* GOAL OF THE EXERCISE
Copy each line of the listing below where the word "taskbar" turns up.
________________
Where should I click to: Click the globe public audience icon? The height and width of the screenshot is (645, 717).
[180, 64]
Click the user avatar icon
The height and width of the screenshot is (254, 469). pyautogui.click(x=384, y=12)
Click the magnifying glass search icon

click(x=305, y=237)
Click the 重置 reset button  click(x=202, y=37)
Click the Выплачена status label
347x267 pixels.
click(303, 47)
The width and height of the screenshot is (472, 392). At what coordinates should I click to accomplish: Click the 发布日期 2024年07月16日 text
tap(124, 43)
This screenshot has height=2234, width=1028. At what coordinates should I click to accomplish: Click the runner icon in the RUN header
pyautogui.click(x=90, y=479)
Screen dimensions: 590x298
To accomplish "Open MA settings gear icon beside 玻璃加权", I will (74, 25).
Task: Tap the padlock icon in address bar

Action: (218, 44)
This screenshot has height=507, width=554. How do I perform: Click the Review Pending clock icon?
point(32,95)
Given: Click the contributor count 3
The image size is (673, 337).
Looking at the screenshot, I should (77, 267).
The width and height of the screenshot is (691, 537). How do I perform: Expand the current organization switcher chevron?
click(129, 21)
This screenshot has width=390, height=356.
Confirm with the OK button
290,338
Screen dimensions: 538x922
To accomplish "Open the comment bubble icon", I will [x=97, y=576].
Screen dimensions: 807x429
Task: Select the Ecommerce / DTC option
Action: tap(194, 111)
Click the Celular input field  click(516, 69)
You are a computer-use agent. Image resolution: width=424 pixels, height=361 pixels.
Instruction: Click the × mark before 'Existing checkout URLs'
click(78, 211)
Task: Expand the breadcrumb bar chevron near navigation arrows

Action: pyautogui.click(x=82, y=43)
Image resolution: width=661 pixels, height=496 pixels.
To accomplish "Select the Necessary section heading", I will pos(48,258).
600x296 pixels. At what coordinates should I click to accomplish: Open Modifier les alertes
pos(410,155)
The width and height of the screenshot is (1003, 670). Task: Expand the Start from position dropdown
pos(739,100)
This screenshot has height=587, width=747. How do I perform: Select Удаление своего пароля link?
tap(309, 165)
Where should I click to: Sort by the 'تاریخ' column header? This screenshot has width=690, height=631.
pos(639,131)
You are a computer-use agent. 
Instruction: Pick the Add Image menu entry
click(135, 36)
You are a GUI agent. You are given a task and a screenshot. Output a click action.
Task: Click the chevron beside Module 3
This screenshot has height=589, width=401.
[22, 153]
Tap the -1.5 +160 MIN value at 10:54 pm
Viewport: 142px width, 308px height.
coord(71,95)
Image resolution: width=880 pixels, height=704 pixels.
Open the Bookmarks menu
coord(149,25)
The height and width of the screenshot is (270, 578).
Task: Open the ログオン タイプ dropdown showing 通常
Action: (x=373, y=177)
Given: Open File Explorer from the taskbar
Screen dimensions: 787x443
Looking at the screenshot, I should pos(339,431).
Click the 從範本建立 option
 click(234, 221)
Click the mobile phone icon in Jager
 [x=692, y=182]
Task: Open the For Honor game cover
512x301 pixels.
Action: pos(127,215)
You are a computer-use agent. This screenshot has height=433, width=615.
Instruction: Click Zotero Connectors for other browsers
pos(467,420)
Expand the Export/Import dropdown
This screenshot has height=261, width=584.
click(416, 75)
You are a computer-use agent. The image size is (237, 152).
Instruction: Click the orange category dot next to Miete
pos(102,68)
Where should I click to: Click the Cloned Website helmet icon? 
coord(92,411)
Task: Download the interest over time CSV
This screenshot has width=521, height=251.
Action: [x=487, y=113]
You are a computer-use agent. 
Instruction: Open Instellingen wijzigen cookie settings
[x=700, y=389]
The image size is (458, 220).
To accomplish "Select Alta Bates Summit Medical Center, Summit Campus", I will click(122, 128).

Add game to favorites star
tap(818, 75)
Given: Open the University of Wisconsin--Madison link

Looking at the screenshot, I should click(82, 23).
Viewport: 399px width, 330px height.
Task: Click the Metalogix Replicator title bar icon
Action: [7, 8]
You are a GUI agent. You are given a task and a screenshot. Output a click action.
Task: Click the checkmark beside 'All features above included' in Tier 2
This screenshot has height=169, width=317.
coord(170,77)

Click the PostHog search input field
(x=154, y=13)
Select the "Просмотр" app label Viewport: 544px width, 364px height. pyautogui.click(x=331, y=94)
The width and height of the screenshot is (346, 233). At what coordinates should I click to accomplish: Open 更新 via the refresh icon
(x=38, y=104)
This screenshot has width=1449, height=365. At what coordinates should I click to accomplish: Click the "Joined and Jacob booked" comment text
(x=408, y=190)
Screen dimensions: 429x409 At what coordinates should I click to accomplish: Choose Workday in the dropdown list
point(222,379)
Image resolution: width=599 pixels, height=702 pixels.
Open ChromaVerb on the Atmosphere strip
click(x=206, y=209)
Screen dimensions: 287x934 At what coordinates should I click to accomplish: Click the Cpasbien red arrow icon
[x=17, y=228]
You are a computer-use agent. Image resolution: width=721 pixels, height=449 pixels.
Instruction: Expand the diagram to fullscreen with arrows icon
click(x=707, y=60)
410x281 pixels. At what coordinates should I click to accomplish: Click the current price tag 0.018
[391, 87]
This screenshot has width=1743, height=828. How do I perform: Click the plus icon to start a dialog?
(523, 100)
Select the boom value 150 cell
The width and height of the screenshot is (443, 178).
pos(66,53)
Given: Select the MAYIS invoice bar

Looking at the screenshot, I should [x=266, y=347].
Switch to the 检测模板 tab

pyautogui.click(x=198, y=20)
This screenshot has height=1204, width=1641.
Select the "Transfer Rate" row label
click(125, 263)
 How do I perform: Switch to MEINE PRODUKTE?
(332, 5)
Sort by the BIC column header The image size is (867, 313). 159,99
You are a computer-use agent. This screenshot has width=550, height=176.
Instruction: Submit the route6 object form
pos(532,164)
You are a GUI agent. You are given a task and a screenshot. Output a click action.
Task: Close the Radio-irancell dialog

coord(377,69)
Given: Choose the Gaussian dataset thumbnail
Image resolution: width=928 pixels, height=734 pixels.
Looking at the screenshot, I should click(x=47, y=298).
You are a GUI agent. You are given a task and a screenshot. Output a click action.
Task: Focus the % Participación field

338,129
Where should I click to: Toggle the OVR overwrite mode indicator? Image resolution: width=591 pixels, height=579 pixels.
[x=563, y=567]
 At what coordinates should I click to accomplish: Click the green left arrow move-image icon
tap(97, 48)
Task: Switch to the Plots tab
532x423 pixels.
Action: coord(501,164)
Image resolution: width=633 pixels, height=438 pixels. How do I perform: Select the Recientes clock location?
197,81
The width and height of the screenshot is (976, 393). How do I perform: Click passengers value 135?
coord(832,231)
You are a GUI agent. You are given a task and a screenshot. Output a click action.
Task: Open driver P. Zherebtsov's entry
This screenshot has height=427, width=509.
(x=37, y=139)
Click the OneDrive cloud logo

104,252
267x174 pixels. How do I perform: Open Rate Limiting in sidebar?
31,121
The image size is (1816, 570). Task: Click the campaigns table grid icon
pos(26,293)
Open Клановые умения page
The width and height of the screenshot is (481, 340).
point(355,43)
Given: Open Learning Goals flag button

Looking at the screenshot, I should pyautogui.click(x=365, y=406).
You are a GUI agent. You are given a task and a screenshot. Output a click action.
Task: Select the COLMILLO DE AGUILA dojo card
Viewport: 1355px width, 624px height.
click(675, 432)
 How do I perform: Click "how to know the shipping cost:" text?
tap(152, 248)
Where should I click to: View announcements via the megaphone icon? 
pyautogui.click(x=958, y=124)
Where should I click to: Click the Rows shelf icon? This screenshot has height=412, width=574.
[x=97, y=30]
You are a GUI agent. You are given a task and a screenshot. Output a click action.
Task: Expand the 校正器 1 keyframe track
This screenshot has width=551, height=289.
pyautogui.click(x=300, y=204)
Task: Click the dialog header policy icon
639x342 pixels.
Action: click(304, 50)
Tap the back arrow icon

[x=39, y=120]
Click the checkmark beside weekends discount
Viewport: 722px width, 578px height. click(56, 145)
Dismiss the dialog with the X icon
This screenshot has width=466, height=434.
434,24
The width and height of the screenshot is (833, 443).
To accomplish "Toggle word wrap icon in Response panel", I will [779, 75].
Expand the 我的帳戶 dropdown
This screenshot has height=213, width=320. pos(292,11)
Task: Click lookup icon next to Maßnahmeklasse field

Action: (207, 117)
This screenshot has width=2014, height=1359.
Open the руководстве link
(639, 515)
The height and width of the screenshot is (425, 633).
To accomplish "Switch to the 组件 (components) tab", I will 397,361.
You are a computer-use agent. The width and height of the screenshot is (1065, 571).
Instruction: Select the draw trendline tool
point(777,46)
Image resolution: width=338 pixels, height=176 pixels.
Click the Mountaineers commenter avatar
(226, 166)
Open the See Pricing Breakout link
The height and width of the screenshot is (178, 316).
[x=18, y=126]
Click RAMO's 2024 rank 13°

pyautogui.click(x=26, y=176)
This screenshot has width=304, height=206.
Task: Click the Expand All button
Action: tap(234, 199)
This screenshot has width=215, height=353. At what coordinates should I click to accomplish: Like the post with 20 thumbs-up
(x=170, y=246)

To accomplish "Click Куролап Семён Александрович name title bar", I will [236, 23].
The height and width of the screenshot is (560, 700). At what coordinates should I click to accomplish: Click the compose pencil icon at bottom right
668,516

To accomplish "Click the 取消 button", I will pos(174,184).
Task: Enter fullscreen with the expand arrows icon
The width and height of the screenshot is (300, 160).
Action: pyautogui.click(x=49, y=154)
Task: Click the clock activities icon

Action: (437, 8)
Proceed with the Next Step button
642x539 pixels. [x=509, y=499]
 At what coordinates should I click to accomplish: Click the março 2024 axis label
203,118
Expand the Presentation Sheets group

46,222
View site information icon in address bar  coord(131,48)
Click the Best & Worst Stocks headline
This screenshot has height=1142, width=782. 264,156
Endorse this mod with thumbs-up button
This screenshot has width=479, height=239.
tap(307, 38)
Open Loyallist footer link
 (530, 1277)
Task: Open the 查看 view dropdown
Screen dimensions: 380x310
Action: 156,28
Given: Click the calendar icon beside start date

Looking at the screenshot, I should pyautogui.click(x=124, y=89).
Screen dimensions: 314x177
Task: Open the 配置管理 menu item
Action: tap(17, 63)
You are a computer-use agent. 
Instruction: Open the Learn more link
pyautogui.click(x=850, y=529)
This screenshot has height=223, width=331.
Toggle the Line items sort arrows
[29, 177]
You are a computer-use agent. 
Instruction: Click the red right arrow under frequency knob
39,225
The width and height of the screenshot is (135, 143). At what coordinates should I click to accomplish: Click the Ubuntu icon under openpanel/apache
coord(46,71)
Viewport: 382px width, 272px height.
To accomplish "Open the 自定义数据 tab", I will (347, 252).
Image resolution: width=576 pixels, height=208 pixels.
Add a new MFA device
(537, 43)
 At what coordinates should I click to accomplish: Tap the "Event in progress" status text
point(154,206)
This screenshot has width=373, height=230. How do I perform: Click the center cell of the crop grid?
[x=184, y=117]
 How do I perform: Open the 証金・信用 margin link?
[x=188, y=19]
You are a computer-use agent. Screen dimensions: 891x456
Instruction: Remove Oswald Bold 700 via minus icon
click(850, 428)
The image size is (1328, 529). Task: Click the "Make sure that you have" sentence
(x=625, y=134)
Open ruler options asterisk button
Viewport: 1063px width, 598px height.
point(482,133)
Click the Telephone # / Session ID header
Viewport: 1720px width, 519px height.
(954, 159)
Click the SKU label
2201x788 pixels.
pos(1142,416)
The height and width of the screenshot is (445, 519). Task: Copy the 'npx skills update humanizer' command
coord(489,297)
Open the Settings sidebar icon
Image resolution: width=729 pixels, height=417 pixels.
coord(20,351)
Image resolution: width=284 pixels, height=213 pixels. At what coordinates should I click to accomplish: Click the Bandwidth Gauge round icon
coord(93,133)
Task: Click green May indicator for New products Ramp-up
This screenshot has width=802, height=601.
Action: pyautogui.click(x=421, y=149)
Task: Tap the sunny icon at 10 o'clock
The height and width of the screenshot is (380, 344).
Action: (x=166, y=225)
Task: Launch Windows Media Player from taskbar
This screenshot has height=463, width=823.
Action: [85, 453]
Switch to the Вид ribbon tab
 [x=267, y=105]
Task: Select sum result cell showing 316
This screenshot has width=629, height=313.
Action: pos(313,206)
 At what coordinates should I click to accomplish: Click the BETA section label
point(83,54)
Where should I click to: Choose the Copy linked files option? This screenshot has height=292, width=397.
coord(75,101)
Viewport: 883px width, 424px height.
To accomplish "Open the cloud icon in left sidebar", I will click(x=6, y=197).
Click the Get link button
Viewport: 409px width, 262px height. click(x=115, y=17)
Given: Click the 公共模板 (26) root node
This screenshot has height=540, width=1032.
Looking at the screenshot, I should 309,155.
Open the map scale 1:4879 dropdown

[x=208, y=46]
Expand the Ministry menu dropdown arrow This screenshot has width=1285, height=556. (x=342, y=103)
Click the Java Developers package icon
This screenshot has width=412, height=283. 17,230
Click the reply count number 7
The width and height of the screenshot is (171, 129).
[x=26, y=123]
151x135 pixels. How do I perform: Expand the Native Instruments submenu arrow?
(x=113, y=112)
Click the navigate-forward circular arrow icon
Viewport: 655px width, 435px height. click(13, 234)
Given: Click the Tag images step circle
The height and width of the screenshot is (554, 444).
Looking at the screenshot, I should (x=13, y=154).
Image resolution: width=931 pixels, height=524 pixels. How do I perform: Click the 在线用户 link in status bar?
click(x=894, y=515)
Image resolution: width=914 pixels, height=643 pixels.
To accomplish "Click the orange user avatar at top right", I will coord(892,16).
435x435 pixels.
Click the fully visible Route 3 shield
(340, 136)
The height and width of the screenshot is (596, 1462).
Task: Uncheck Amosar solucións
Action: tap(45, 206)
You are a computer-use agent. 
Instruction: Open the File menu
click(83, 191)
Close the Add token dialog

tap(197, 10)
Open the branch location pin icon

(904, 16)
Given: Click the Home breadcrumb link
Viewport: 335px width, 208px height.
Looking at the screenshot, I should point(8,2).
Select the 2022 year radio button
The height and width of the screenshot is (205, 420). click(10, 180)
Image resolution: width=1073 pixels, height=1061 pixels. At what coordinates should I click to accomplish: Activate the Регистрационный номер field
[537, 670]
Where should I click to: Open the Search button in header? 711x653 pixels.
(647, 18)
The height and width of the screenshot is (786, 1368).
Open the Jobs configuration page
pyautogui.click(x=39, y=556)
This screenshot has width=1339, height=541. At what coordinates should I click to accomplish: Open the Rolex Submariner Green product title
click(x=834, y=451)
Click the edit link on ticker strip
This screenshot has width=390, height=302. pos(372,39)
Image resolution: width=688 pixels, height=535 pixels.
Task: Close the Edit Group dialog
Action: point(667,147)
________________
* WRITTEN SOLUTION
Given: Open File Explorer from the taskbar
Task: Launch Windows Media Player from taskbar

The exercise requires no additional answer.